Precisamente porque cuento con un doctorado, considero necesario afirmarlo con claridad: mi título no me hace superior a nadie; no obstante, tampoco acepto la premisa de que deba minimizarlo para evidenciar humildad. No necesito considerarme más inteligente que otra persona para reconocer el esfuerzo sostenido que exigió alcanzar este nivel académico.

El doctorado forma parte sustancial de mi trayectoria intelectual: es el fruto de años de estudio, investigación, disciplina, perseverancia y superación de múltiples dificultades. Reconocer este camino no constituye un acto de arrogancia; la verdadera arrogancia radicaría en suponer que una credencial académica sitúa a alguien por encima de los demás. Frente a ello, existe también una forma de falsa modestia: aquella que pretende obligarnos a desestimar los propios logros para demostrar que no somos soberbios.
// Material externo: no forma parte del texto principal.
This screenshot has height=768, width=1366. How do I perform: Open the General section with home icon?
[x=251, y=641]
Reconocer el mérito ajeno no disminuye el propio

Tal vez aquí radique una de las enseñanzas más importantes: el éxito académico de otra persona no disminuye la inteligencia propia, del mismo modo que el talento de quien carece de estudios formales no resta mérito a quien decidió formarse en las aulas. El título doctoral de alguien no hace menos valiosa la trayectoria de quien eligió otro camino; los logros humanos no necesitan competir entre sí para ser legítimos.

Podemos admirar tanto al autodidacta como al investigador; podemos reconocer al artista empírico y al músico formado en el conservatorio; podemos respetar la labor de quien no transitó por la universidad y, al mismo tiempo, valorar los años de disciplina de quien culminó un doctorado. La verdadera cultura no consiste en erigir jerarquías sobre quién está arriba o quién está abajo, sino en comprender la dignidad y el valor de las diversas vías mediante las cuales los seres humanos desarrollan sus capacidades y su vocación.
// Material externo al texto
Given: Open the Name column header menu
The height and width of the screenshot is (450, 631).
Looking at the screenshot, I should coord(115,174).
Entonces, ¿qué significa realmente la frase?

La afirmación “hay genios sin educación y tontos con doctorados” puede resultar una observación válida si se emplea para recordar que una credencial académica no define la totalidad de un individuo; sin embargo, deviene en falacia cuando pretende demostrar que el estudio carece de valor, y se transforma en un mecanismo de descalificación cuando se utiliza para restar mérito a quien ha consagrado años de su vida a formarse. Quizás resultaría más honesto y riguroso plantear que existen personas brillantes sin títulos, personas brillantes con títulos, personas con limitaciones intelectuales sin títulos y personas con limitaciones intelectuales con títulos.

La diferencia fundamental radica en que el doctorado no pretende tasar el valor intrínseco de un ser humano, sino certificar un proceso sistemático de formación, investigación y producción de conocimiento. Dicho proceso merece pleno respeto: no porque transforme a nadie en un genio ni porque confiera superioridad alguna, sino porque el esfuerzo intelectual, la disciplina metódica y la búsqueda del saber entrañan un valor formativo que no debe ser deslegitimado para restar valor a los logros ajenos.
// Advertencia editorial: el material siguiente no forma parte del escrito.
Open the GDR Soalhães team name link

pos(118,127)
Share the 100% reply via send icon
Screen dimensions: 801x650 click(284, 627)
En última instancia, una sociedad verdaderamente culta no debería interpelar al profesional preguntándole: “¿Es usted más inteligente porque tiene un doctorado?”, sino formulando una interrogante mucho más trascendente: “¿Qué ha hecho usted con el conocimiento que tuvo la oportunidad de construir y adquirir?”. Esta reflexión sitúa el debate en su justa dimensión: el valor de una persona no reside exclusivamente en sus títulos, pero una cultura madura jamás debería desestimar el esfuerzo y la vocación que subyacen a ellos.

Referencias

Alves, P., Lopes, A., Cruz-Correia, R., & Menezes, I. (2025). The value of doctoral education in the intersection of the multiple purposes of higher education. European Educational Research Journal, 24(2). https://doi.org/10.1177/14749041231206197

Bourdieu, P. (1986). The forms of capital. En J. G. Richardson (Ed.), Handbook of theory and research for the sociology of education (pp. 241–258). Greenwood Press.

Laboratorio de Economía de la Educación [LEE]. (2024). Radiografía de los doctorados en Colombia. Pontificia Universidad Javeriana.

UNESCO. (1998). Declaración mundial sobre la educación superior en el siglo XXI: Visión y acción. UNESCO.

UNESCO. (2024). Transforming knowledge and research for just and sustainable futures: Towards a new social imaginary for higher education. UNESCO.